* [WORK ITEM]: When the word "height" shows up in a line of the data below, copy that whole line.

Stored data:
────────

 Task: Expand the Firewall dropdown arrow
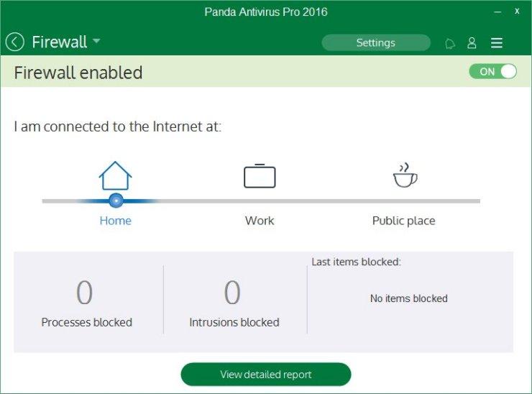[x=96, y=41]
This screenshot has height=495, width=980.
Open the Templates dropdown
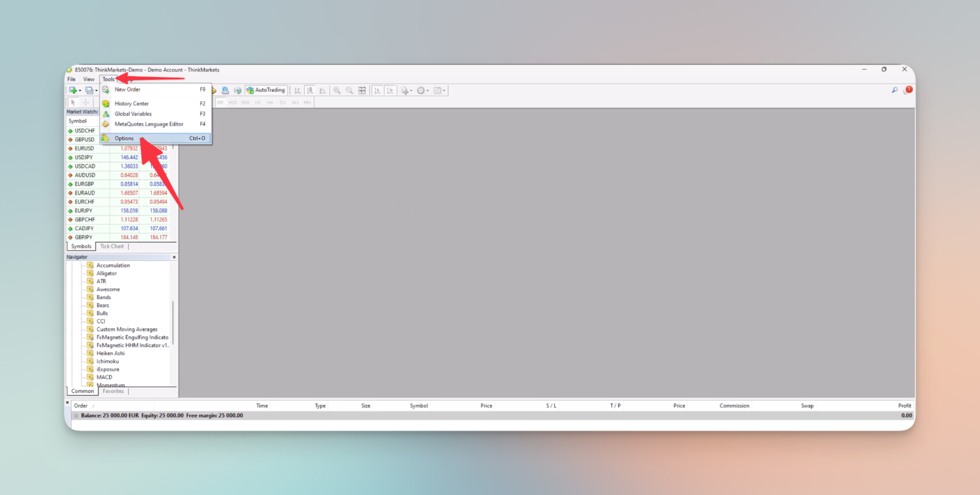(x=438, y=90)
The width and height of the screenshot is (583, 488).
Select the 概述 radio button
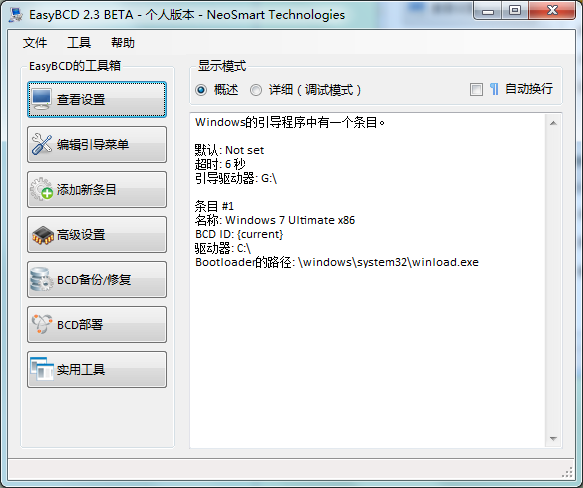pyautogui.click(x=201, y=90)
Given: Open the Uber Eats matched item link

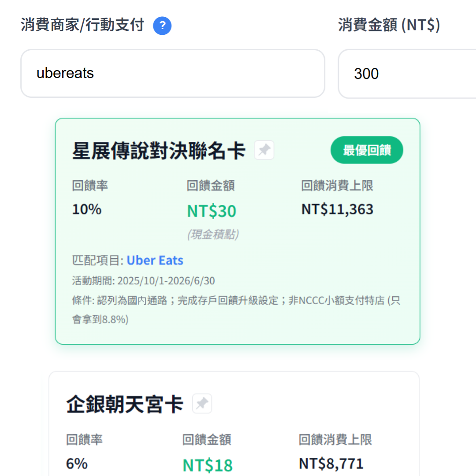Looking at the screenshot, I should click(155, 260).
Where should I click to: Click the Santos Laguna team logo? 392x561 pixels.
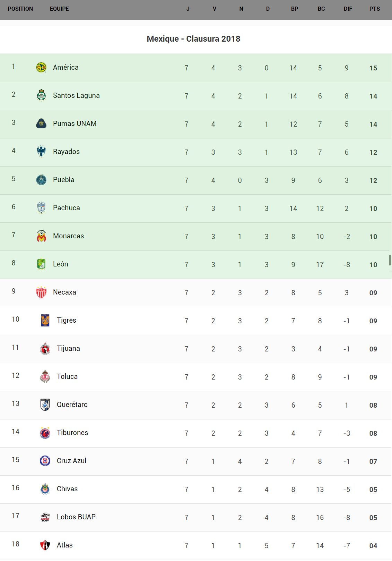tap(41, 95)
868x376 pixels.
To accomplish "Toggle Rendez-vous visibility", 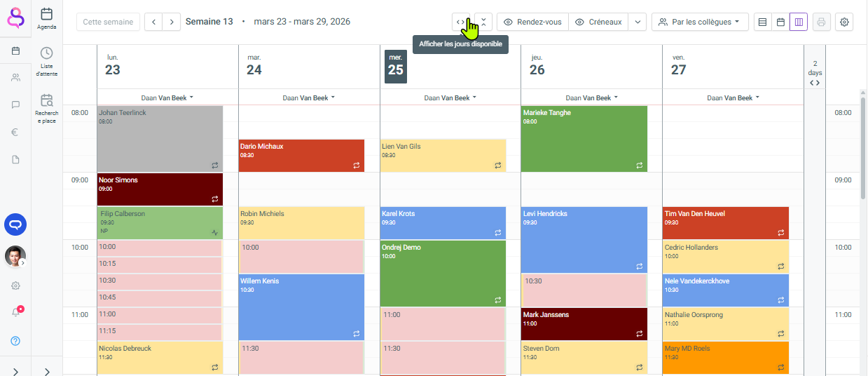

────────

* [COMPLETED TASK]:
This screenshot has height=495, width=980.
The width and height of the screenshot is (583, 488).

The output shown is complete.